Animaux et parasites

Les animaux (essentiellement insectes) attaquent les cultures de canne à sucre. On peut les catégoriser selon les dégâts engendrés:

  • Les racines : principalement des coléoptères (sous forme larvaire : vers blancs) mais aussi des cigales, termites et nématodes(vers) attaquent les racines en creusant des galeries ou pour s'alimenter.
  • Les tiges et feuilles sont attaquées par des insectes piqueurs comme les cochonilles ou les cicadelles. En plus de dégâts occasionnés aux tiges et feuilles, ces insectes peuvent transmettre des maladies bacteriennes ou virales.
  • Les borers (lépidotpères foreurs), qui forent les tiges, constituent une des principales et des plus anciennes menaces.
  • Les chenilles phyllophages occasionnent des dégâts mais ceux ci ne sont généralement pas très conséquents.

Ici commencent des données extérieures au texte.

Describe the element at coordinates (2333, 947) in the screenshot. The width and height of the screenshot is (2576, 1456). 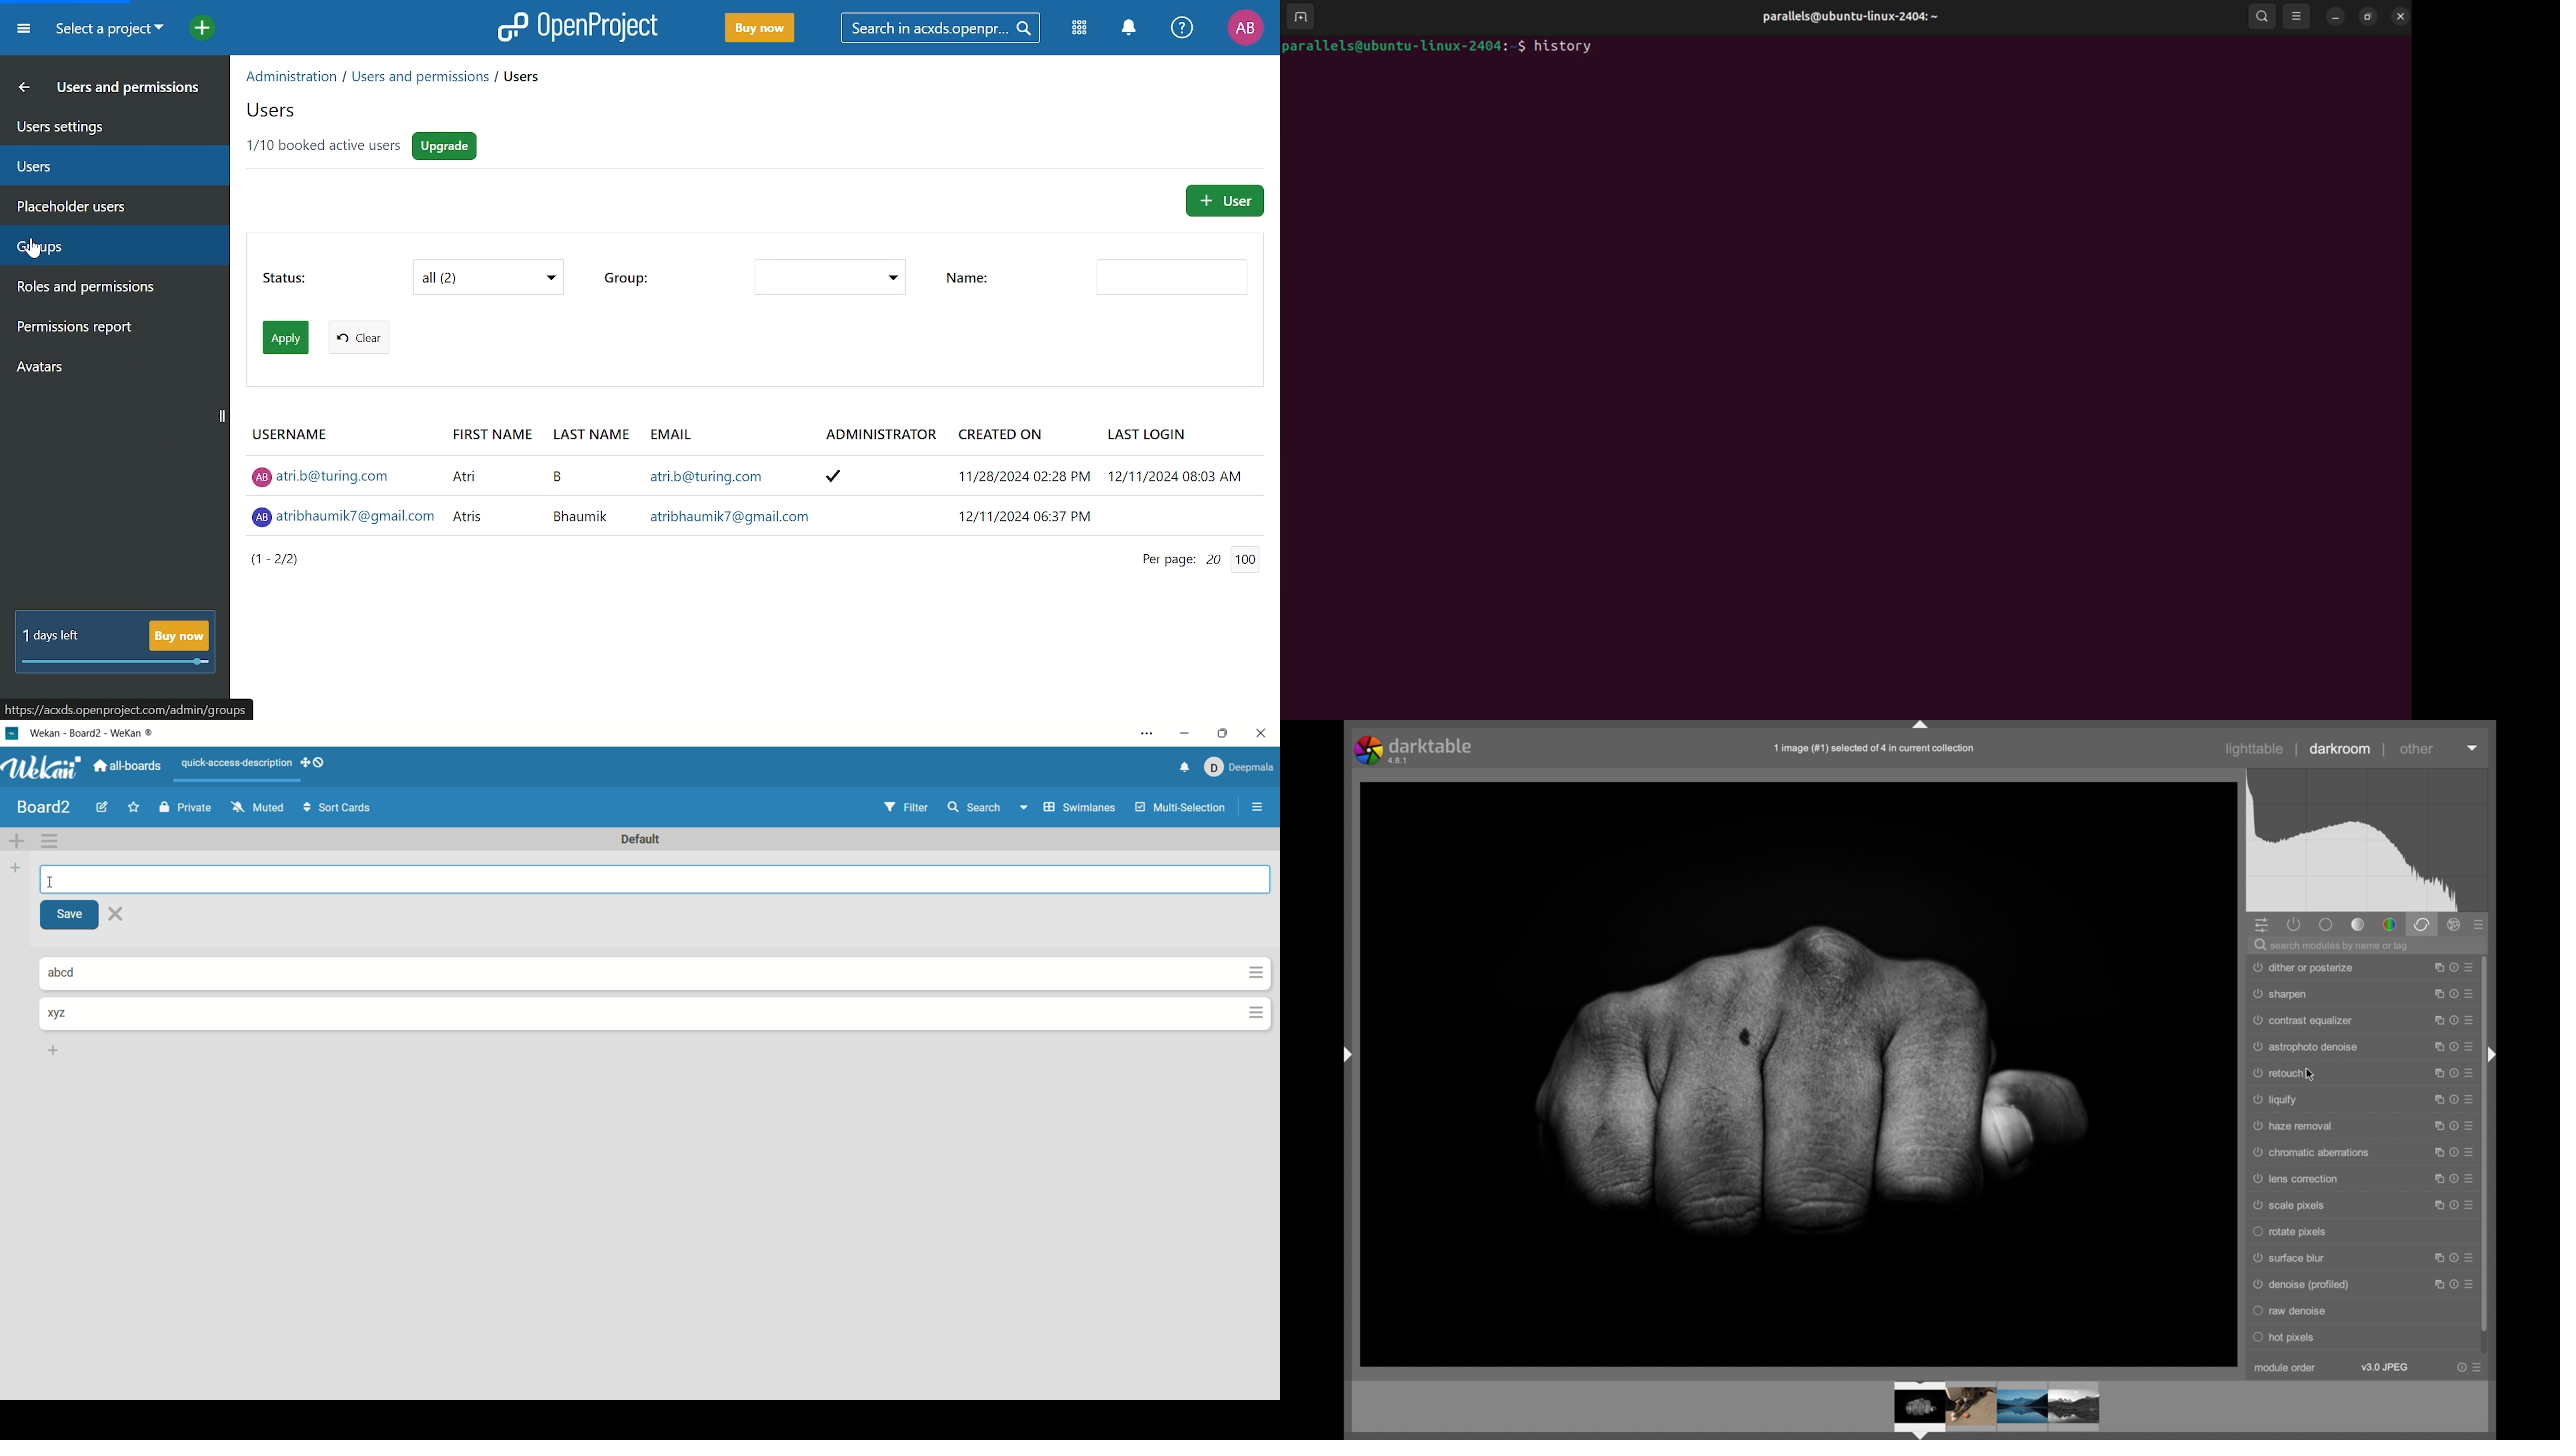
I see `search modules by name or tag` at that location.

La lutte contre les insectes s'effectue selon trois modes :

  • Agents chimiques (pesticides comme le D.D.T.)
  • introduction de parasites. Ce moyen de lutte concerne essentiellement les borers. On peut citer les tachinaires, espèce de mouche dont la femelle dépose les jeunes larves à l'entrée des galeries de borers. Ces larves cheminent dans la galerie et s'introduisent dans le corps de la chenille qu'elle épuisent jusqu'à en provoquer la mort.
  • L'élaboration de variété de cannes résistantes. Avec la découverte des techniques d'hybridation, de nouvelles variétés de canne ont été introduites, produisant des champs plus résistants aux attaques d'insectes.

Les rats occasionnent également des dommages aux plantations. Ceux ci sont en général très importants lorsque des colonies s'installent dans un champ. Les moyens de lutte sont ceux de la dératisation classique (appâts anticoagulants, etc...).